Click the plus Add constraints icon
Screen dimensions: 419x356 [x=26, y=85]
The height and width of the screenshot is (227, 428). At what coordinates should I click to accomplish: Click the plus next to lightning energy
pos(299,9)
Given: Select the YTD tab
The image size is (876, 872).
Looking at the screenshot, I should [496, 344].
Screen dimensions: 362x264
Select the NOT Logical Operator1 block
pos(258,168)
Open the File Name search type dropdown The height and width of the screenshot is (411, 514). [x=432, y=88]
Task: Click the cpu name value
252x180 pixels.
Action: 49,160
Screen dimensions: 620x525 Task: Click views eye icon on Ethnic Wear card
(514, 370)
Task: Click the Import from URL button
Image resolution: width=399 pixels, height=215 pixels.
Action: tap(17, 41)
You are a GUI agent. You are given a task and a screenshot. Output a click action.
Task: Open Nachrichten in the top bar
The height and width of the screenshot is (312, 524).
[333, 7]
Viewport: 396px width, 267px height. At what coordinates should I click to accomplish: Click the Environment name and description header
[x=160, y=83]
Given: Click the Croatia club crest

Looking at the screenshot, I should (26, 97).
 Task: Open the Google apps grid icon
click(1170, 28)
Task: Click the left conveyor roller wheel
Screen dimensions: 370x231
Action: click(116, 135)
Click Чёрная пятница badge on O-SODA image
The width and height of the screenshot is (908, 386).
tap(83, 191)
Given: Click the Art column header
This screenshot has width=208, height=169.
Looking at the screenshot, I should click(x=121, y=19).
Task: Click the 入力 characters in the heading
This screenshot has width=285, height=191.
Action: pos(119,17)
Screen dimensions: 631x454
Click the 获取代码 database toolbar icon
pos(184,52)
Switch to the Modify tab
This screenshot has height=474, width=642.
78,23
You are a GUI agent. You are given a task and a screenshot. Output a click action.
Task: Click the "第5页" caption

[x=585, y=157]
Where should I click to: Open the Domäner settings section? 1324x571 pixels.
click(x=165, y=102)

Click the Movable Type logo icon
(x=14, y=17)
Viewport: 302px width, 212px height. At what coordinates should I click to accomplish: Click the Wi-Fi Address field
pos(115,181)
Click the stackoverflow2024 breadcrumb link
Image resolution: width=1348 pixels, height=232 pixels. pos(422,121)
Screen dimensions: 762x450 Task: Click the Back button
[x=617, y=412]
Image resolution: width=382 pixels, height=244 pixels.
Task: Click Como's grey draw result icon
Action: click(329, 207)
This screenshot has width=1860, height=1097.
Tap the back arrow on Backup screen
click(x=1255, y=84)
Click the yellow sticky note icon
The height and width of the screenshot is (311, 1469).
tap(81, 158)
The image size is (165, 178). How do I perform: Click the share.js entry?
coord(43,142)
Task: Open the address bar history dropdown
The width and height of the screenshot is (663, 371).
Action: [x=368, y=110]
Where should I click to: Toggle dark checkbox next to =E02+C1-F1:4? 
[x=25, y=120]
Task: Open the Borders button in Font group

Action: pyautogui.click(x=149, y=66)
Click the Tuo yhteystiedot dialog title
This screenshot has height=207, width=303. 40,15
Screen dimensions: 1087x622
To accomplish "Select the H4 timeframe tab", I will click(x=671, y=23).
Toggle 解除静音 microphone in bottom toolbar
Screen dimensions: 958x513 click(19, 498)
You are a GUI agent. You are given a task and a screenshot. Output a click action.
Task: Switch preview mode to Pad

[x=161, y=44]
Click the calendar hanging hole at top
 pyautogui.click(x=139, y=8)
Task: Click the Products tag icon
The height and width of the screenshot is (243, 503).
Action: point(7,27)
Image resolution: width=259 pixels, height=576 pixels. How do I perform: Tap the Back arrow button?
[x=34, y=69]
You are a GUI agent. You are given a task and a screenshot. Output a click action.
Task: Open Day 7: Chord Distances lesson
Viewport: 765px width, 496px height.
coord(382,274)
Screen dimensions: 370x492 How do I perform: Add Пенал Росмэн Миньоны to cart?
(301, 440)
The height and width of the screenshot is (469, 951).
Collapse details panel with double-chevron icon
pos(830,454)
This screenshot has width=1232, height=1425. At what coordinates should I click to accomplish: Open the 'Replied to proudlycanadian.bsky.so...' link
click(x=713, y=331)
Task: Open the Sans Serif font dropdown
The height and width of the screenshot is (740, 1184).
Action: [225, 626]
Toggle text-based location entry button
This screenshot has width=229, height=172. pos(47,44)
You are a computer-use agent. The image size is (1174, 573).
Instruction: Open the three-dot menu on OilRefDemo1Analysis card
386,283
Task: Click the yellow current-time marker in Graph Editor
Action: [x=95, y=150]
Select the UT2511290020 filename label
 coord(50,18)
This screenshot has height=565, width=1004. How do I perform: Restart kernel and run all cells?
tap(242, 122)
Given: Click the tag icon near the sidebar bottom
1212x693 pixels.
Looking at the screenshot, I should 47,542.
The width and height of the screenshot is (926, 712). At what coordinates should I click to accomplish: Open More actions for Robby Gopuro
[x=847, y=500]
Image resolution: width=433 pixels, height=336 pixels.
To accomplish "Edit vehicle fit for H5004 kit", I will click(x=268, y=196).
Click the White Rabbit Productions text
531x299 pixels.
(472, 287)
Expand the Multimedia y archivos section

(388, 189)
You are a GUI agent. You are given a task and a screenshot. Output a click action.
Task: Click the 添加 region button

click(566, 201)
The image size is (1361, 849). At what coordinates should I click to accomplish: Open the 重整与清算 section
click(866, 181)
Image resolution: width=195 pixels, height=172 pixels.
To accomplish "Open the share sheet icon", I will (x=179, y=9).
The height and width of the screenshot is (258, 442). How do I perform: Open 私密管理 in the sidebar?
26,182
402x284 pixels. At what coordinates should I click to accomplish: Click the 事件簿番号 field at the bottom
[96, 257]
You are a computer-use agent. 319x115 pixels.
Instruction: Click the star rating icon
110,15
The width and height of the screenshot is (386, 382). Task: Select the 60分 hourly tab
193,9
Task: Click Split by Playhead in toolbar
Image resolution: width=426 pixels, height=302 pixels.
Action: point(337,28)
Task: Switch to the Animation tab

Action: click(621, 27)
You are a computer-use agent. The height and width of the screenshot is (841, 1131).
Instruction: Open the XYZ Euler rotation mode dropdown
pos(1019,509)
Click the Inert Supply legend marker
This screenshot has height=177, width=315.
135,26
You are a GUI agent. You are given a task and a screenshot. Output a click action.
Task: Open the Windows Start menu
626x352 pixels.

========================================================================

TASK STATEMENT: Look over the listing above and copy each line that contains "will".

ANSWER FOR THIS EXERCISE:
To accomplish "Select the H4 timeframe tab", I will click(x=671, y=23).
To accomplish "Edit vehicle fit for H5004 kit", I will click(x=268, y=196).
To accomplish "Open the share sheet icon", I will (x=179, y=9).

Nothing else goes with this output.